Snapchat has Tagboard to thanks for reach beyond the smartphone
Get ready to start seeing Snapchat in the real world and on TV.
The youth-oriented app is working with Tagboard to push Snaps beyond the mobile phone and onto bigger screens. It’s a move that could help Snapchat boost its overall footprint and attract new users, something that’s sorely needed.
Snap Inc is now a public company, and so far it’s not doing much to impress. Getting out into the real world is a big opportunity to reach new people. That’s where Tagboard comes in.

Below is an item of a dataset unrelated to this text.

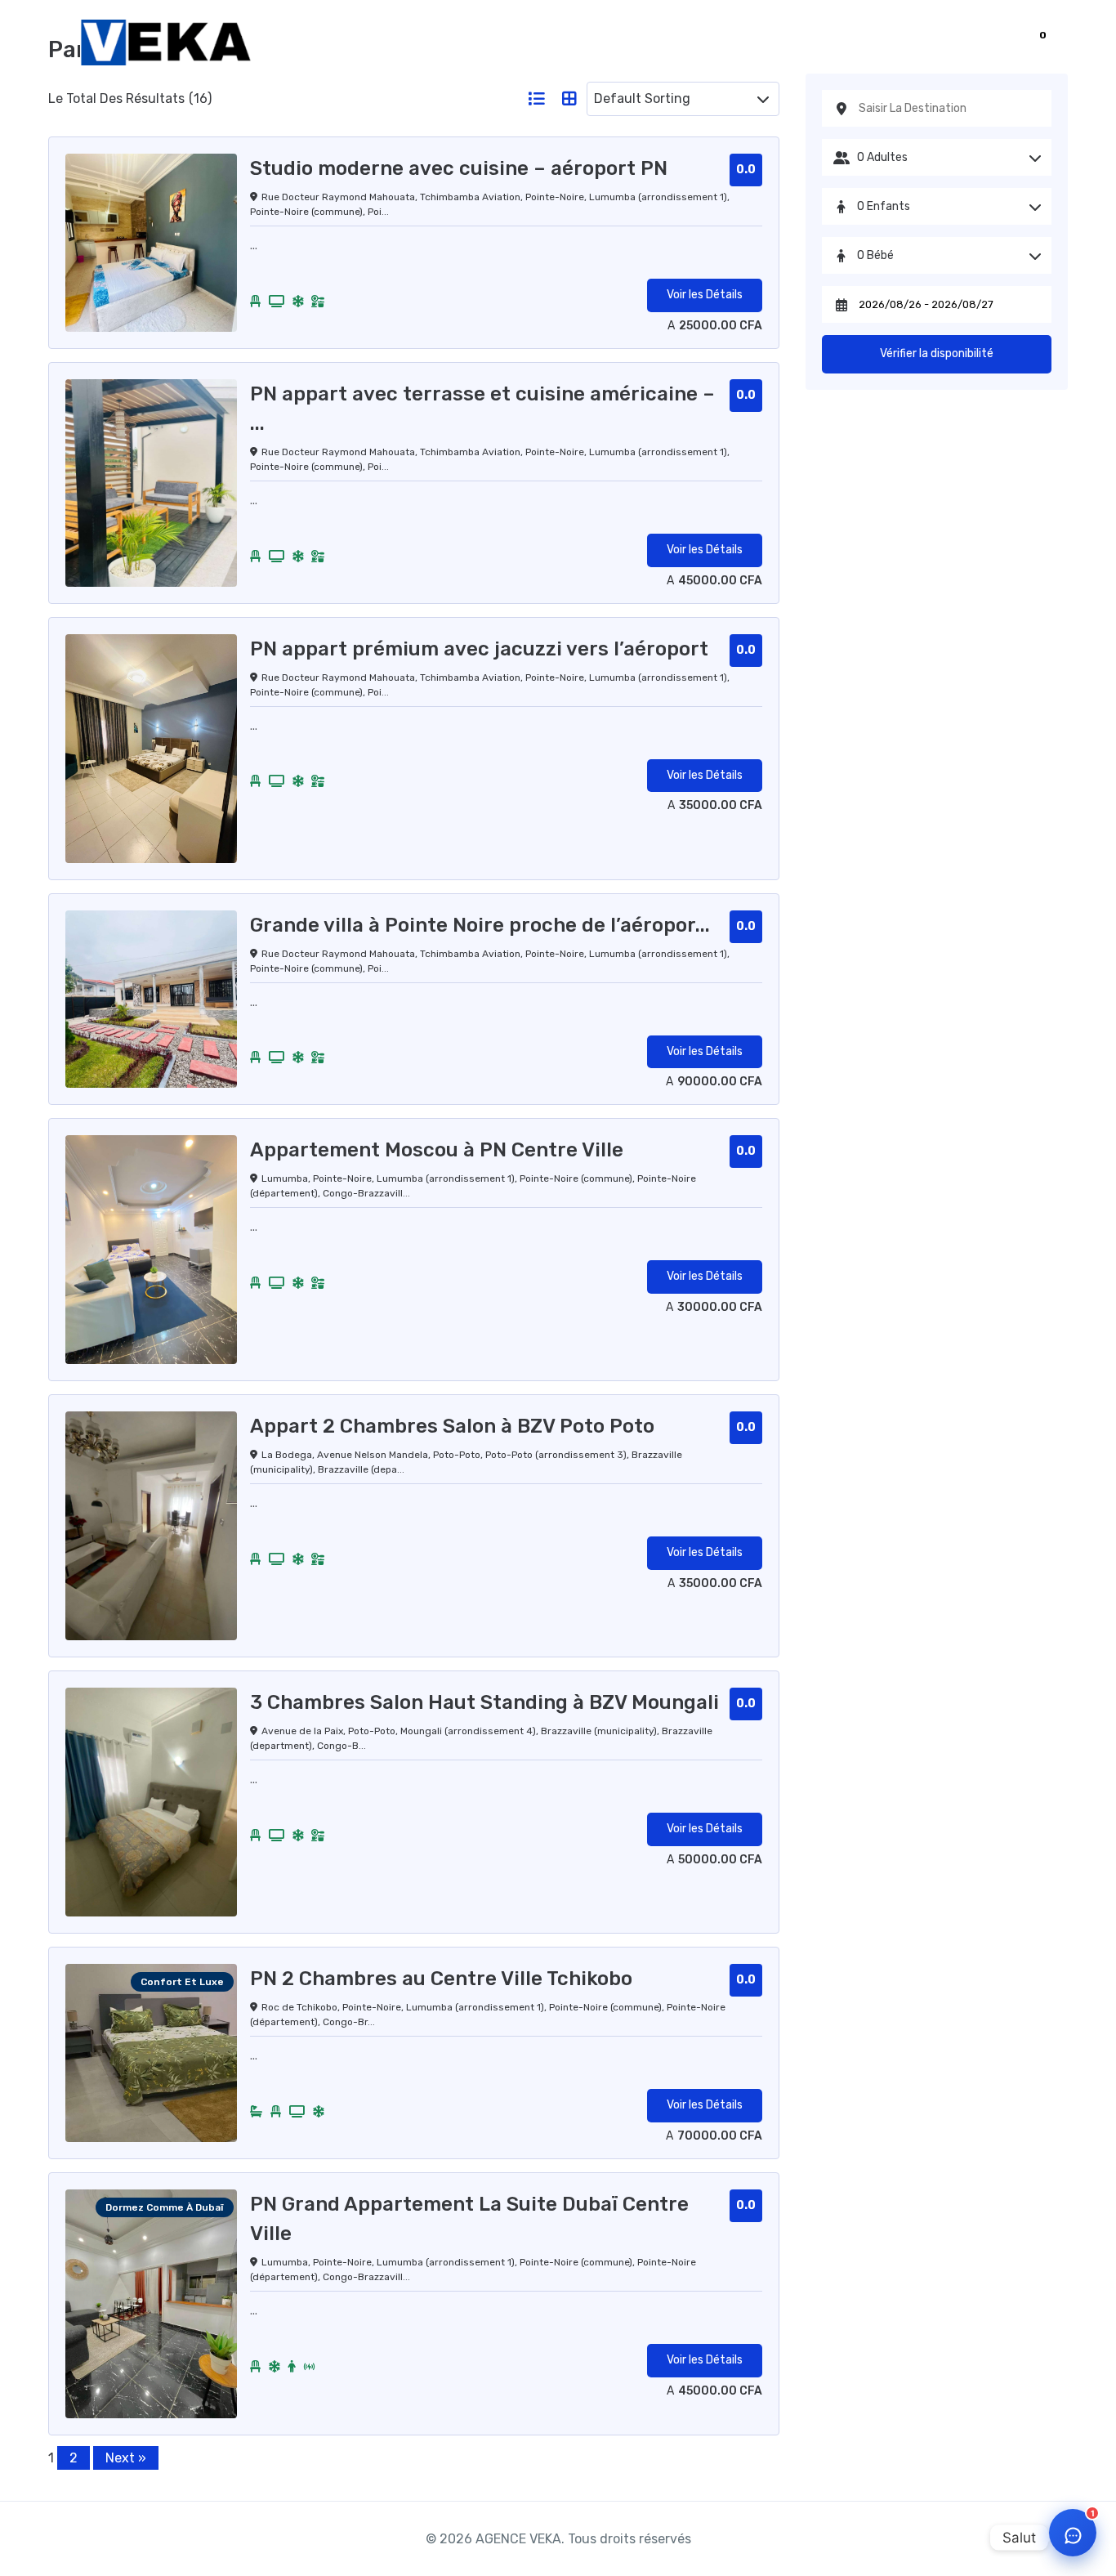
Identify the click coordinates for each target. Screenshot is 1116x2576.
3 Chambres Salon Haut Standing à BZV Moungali (484, 1702)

Getting a Snap up on a jumbotron isn’t as easy as it may seem. Software provider Tagboard revealed for the first time on Tuesday that it has worked intimately with Snap Inc. over the past year to help single snaps, Snapchat Stories, and Snapcodes appear on TV and in sports stadiums.
Tagboard, a five-year-old software company, works with all the major social platforms Facebook, Instagram, Twitter, YouTube but had never before been able to speak about their work with the youngest social app, Snapchat. But now that Snap is maturing and under the scrutiny of Wall Street, the lips of its partners apparently have been loosened. Snap did not comment for this story.
If you’ve seen a Snap outside of the app, it it very likely its thanks to Tagboard. The company put snaps on television for the first time as part of its partnership with Snap during the 2016 Billboard Latin Music Awards.
Tagboard has worked with major sports teams like the Seattle Mariners and the Minnesota Vikings and major TV networks like Telemundo and NBC’s Golf Channels. The team has also partnered with concerts like Capital One Jamfest.
“Everything that we do, everything is relationship-based,” said Josh Decker, CEO of Tagboard. “A lot of that has to do with trust. The people that we work with at Snap are some of the best people that we work with, and theyre looking for ways to support us.”
Why can’t Snapchat and the TV networks or the sports leagues just do this by themselves? Formatting and distributing the snaps just isn’t that easy, for one, and Tagboard specializes in these types of relationships, Decker said.
Such a partnership is good for Snapchat’s reach is vastly expanded with Tagboard. “We help Snapchat grow and maintain that audience and helps increase the size of the community,” Decker said.
Tagboard would not share any numbers but said clients were often happy with the results of a Snapchat display. The New Orleans Pelicans doubled its Snapchat follower base within the first month of displaying a Snapcode on the screens of the stadium by using Tagboard.
“It’s creating FOMO when you see it up on the screen. It’s super easy for people to pull out their phones and snap, follow the team, connect with them,” Decker said.
While Snapchat doesn’t have hashtags or easily embeddable content unlike Facebook, Instagram, Twitter, and YouTube Decker said partners still see a lot of usage and benefit outside of seeing the display primarily due to the “Snap to Follow” or the “Snap to Unlock” features.
Fans “take the experience home with them through the Snapchat app. Every time you use [the code with Tagboard] you get more users. Every time,” Decker said.
There’s potentially a lot of opportunity for Snapchat to grow, as well, as long as companies still see the value. Decker said only a small portion of its more than 1,000 clients uses Snapchat and the current software and display offering has operated like a limited beta program for the last year.
But is there a bright future for Snapchat? Facebook continues to copy its best features. Earlier Tuesday, Facebook-owned Instagram released its latest copycat.
Decker and Tagboard are bullish on Snapchat. “It’s a very unique perspective, culture even,” Decker said. “When Im seeing Snapchat content on the news or in broadcast, its adding such a unique perspective, unique content that I really enjoy.”